— Extracted data entries —
☆ ☆ ☆ ☆
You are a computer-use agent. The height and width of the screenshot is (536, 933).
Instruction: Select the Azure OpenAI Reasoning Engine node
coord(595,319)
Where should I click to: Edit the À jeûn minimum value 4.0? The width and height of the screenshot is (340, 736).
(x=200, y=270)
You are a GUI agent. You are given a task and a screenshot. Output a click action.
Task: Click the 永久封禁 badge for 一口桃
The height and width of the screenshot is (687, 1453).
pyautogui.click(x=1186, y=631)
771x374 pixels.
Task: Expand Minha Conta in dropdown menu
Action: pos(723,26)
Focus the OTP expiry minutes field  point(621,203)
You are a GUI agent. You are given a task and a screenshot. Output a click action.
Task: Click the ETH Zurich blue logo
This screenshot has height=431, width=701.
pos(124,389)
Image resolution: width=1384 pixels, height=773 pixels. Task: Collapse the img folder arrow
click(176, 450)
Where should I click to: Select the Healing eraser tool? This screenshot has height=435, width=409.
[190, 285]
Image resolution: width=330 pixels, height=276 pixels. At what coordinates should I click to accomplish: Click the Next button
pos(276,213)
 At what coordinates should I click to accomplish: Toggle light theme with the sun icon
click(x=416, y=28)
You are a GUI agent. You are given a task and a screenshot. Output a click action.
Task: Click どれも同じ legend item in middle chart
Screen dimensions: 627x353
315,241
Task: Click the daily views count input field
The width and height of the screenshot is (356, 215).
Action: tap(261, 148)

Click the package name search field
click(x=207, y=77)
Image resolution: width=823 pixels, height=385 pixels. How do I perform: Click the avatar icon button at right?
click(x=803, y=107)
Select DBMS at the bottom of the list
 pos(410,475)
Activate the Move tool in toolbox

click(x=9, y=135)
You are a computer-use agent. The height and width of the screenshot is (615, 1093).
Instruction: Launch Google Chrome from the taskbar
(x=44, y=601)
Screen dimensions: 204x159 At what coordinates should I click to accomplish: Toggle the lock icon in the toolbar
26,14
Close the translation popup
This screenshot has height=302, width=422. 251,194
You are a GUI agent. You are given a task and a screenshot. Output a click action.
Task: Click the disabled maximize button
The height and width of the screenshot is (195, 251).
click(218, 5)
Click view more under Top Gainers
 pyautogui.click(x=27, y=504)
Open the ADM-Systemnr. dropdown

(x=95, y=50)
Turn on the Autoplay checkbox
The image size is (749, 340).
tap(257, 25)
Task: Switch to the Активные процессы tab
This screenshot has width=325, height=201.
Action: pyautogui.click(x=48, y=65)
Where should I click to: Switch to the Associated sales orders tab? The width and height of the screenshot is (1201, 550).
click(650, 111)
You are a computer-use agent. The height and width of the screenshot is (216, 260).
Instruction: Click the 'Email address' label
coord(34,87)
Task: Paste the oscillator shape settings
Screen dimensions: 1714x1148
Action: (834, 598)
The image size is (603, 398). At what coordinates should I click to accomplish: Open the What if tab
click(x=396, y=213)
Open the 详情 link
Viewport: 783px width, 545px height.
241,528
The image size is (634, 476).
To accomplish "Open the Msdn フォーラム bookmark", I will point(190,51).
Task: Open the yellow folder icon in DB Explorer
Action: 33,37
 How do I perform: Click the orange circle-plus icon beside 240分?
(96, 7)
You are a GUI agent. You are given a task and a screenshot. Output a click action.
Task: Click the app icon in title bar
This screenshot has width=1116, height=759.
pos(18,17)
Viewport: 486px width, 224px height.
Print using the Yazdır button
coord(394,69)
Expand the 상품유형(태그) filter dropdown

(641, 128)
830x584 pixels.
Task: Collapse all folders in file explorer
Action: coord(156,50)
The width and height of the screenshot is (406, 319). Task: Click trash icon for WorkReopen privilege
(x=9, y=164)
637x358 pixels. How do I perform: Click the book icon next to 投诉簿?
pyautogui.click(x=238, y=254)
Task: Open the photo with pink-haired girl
☆ ☆ ☆ ☆
The records above should be restated exactly, line for line.

You are a computer-use agent. The height and width of the screenshot is (536, 933).
Instruction: Select the Azure OpenAI Reasoning Engine node
coord(595,319)
Where should I click to: Edit the À jeûn minimum value 4.0? The width and height of the screenshot is (340, 736).
(x=200, y=270)
You are a GUI agent. You are given a task and a screenshot. Output a click action.
Task: Click the 永久封禁 badge for 一口桃
The height and width of the screenshot is (687, 1453).
pyautogui.click(x=1186, y=631)
771x374 pixels.
Task: Expand Minha Conta in dropdown menu
Action: pos(723,26)
Focus the OTP expiry minutes field  point(621,203)
You are a GUI agent. You are given a task and a screenshot. Output a click action.
Task: Click the ETH Zurich blue logo
This screenshot has height=431, width=701.
pos(124,389)
Image resolution: width=1384 pixels, height=773 pixels. Task: Collapse the img folder arrow
click(176, 450)
Where should I click to: Select the Healing eraser tool? This screenshot has height=435, width=409.
[190, 285]
Image resolution: width=330 pixels, height=276 pixels. At what coordinates should I click to accomplish: Click the Next button
pos(276,213)
 At what coordinates should I click to accomplish: Toggle light theme with the sun icon
click(x=416, y=28)
You are a GUI agent. You are given a task and a screenshot. Output a click action.
Task: Click どれも同じ legend item in middle chart
Screen dimensions: 627x353
315,241
Task: Click the daily views count input field
The width and height of the screenshot is (356, 215).
Action: tap(261, 148)

Click the package name search field
click(x=207, y=77)
Image resolution: width=823 pixels, height=385 pixels. How do I perform: Click the avatar icon button at right?
click(x=803, y=107)
Select DBMS at the bottom of the list
 pos(410,475)
Activate the Move tool in toolbox

click(x=9, y=135)
You are a computer-use agent. The height and width of the screenshot is (615, 1093).
Instruction: Launch Google Chrome from the taskbar
(x=44, y=601)
Screen dimensions: 204x159 At what coordinates should I click to accomplish: Toggle the lock icon in the toolbar
26,14
Close the translation popup
This screenshot has height=302, width=422. 251,194
You are a GUI agent. You are given a task and a screenshot. Output a click action.
Task: Click the disabled maximize button
The height and width of the screenshot is (195, 251).
click(218, 5)
Click view more under Top Gainers
 pyautogui.click(x=27, y=504)
Open the ADM-Systemnr. dropdown

(x=95, y=50)
Turn on the Autoplay checkbox
The image size is (749, 340).
tap(257, 25)
Task: Switch to the Активные процессы tab
This screenshot has width=325, height=201.
Action: pyautogui.click(x=48, y=65)
Where should I click to: Switch to the Associated sales orders tab? The width and height of the screenshot is (1201, 550).
click(650, 111)
You are a computer-use agent. The height and width of the screenshot is (216, 260).
Instruction: Click the 'Email address' label
coord(34,87)
Task: Paste the oscillator shape settings
Screen dimensions: 1714x1148
Action: (834, 598)
The image size is (603, 398). At what coordinates should I click to accomplish: Open the What if tab
click(x=396, y=213)
Open the 详情 link
Viewport: 783px width, 545px height.
241,528
The image size is (634, 476).
To accomplish "Open the Msdn フォーラム bookmark", I will point(190,51).
Task: Open the yellow folder icon in DB Explorer
Action: 33,37
 How do I perform: Click the orange circle-plus icon beside 240分?
(96, 7)
You are a GUI agent. You are given a task and a screenshot. Output a click action.
Task: Click the app icon in title bar
This screenshot has width=1116, height=759.
pos(18,17)
Viewport: 486px width, 224px height.
Print using the Yazdır button
coord(394,69)
Expand the 상품유형(태그) filter dropdown

(641, 128)
830x584 pixels.
Task: Collapse all folders in file explorer
Action: coord(156,50)
The width and height of the screenshot is (406, 319). Task: Click trash icon for WorkReopen privilege
(x=9, y=164)
637x358 pixels. How do I perform: Click the book icon next to 投诉簿?
pyautogui.click(x=238, y=254)
Task: Open the photo with pink-haired girl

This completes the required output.